THE Workplace

Workplace design is a major industry with implications to clients of worker productivity, retention, and happiness. Workplace design styles have been heavily influenced by research-based guidelines that have taken many different theoretical perspectives in the past but have been dominated by Positivistic and Reductionistic thinking. I have been working on how to incorporate holism as a way forward in research-based design for workplaces. I believe that the nature of workplaces in a Post-COVID, Globalized and Digitized world requires holistic perspectives for design. First, to understand where workplace design is going, we need to outline the origins of workplace design, Fedrick W. Taylor.

History of Workplace Design

As long as people have been around, they have created workspace to carry out tasks. These workspaces have often been dictated by the economic age and activity taking place. Figure 1 outlines how societal orders have impacted workplaces. Starting in preindustrial times, the first workplaces were the people using the land to do sustainable farming and gathering.
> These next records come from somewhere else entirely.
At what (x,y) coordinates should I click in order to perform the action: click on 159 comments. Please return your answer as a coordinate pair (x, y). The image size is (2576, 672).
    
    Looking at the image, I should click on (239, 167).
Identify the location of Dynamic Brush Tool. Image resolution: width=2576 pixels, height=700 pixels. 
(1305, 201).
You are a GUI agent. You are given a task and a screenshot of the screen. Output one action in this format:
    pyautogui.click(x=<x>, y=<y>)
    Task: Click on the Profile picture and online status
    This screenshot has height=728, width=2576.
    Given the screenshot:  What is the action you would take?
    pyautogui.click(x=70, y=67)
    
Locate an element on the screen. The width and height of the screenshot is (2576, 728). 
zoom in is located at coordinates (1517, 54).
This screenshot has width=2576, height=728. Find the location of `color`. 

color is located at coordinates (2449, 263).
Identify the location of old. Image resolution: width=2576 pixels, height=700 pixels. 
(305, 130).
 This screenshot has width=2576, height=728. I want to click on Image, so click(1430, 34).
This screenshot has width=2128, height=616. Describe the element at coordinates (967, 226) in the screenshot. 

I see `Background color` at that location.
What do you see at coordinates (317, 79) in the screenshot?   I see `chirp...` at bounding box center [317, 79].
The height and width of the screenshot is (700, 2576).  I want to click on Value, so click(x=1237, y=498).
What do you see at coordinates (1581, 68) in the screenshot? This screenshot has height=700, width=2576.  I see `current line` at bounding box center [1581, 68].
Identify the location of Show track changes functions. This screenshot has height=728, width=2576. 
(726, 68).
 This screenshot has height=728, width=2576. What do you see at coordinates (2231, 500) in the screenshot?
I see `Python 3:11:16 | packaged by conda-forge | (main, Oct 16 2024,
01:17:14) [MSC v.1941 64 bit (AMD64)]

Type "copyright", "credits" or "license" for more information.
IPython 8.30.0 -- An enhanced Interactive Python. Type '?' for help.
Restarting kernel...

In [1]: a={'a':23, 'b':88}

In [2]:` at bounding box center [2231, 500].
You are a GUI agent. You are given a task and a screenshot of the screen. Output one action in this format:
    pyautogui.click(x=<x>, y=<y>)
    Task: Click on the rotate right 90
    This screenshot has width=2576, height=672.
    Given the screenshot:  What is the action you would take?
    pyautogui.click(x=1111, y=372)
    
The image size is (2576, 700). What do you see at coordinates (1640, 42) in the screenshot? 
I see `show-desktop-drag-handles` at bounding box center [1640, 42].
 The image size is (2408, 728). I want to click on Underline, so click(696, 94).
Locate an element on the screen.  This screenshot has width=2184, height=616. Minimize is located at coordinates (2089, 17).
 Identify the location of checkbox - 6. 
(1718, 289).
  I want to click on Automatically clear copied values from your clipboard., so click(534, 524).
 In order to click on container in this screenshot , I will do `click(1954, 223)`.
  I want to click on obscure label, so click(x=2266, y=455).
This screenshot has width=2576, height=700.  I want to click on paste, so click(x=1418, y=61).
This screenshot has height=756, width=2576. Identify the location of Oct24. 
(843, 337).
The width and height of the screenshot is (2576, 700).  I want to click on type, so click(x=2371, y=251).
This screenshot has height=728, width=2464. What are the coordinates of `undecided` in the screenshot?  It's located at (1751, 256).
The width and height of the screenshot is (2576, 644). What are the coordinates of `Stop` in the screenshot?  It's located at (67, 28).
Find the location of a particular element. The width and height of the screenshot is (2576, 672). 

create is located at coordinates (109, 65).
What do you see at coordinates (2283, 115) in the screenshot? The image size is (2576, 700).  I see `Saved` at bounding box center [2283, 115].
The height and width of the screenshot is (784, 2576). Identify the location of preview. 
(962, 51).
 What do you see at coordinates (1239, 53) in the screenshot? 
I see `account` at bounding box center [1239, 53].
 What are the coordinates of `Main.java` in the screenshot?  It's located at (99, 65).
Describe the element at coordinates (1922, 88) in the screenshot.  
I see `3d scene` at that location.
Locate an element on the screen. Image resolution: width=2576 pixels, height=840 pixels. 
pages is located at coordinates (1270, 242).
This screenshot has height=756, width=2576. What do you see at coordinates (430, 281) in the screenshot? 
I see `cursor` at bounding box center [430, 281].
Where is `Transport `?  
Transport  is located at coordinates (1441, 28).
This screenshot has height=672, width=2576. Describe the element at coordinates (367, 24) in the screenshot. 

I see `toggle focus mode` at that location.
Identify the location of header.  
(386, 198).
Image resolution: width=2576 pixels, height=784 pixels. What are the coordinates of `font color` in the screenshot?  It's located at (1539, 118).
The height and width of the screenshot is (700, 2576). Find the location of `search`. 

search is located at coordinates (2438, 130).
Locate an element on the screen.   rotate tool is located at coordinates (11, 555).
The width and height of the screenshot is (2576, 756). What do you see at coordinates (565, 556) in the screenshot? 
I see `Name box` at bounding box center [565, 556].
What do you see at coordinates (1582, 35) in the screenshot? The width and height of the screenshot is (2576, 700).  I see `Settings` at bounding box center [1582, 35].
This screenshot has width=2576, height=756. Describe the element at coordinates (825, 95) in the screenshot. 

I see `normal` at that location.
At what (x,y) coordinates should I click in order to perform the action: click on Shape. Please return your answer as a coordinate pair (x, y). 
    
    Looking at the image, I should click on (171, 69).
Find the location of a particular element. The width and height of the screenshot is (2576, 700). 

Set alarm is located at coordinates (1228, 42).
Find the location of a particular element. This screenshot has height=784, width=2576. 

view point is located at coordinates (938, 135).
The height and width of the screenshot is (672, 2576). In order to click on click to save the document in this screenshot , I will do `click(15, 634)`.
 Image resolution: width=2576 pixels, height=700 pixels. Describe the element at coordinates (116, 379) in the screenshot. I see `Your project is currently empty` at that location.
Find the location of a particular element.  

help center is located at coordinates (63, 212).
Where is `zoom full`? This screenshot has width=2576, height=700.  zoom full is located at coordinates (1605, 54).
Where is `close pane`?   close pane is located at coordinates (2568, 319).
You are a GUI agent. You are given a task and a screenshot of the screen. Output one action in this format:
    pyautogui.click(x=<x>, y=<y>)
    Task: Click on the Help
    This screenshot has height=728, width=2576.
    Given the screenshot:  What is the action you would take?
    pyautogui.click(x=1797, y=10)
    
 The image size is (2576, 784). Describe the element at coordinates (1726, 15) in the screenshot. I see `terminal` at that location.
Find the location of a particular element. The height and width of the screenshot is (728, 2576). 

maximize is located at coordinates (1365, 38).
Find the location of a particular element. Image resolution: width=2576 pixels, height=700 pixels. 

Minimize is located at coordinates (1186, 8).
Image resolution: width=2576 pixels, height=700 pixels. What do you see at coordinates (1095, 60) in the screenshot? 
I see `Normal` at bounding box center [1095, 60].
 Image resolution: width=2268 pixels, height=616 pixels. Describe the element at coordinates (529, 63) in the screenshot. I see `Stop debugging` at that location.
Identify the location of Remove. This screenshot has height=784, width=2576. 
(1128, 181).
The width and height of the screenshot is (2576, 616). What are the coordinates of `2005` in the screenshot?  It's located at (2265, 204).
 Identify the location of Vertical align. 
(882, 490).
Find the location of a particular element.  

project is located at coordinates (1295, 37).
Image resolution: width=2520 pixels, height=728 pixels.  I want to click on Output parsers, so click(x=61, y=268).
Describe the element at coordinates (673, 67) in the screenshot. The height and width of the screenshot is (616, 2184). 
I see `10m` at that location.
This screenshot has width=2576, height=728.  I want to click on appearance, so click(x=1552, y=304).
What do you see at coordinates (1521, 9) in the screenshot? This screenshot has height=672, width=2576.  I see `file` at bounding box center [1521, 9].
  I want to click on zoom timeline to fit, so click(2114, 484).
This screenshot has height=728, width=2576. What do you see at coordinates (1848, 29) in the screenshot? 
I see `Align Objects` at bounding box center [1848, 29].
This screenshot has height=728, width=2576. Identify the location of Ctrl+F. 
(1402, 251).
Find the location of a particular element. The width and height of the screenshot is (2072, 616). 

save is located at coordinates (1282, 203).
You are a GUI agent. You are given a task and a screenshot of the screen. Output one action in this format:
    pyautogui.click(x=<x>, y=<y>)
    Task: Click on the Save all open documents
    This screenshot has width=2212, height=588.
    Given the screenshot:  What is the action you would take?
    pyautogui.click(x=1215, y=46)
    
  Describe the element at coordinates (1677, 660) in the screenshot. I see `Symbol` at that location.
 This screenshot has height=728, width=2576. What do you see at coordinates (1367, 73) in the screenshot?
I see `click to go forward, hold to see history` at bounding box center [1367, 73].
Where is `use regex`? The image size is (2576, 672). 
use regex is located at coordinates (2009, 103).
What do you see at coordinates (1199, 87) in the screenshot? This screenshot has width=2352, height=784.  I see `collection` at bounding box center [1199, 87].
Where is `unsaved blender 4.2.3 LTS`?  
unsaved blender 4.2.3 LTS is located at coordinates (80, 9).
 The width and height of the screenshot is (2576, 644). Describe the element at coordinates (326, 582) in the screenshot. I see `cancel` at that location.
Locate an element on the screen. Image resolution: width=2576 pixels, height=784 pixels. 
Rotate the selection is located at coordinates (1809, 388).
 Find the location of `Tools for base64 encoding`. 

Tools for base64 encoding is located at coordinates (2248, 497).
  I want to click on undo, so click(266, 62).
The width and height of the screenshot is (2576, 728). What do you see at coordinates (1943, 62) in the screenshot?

The modes of work changed over time with economic advancement, but as people began to create settlements and live as collectives, it allowed for the specialization of economic activity by trading with your neighbor. As soon as trade begins to exist, economic forces can influence human behavior and workplace design. People with specialized skills could create cottage industries that would provide services to neighbors, and the neighbors would be able to provide services for trade. Specialization led to the first workshops, where creations could be made more precisely than working in ad-hoc ways. Once the network of trade routes could be formed between organized settlements, complex production systems could be created with specialized workers creating components for high orders goods. This led to industrialization and the industrial revolution, which quickly reinvented all work with factories, etc.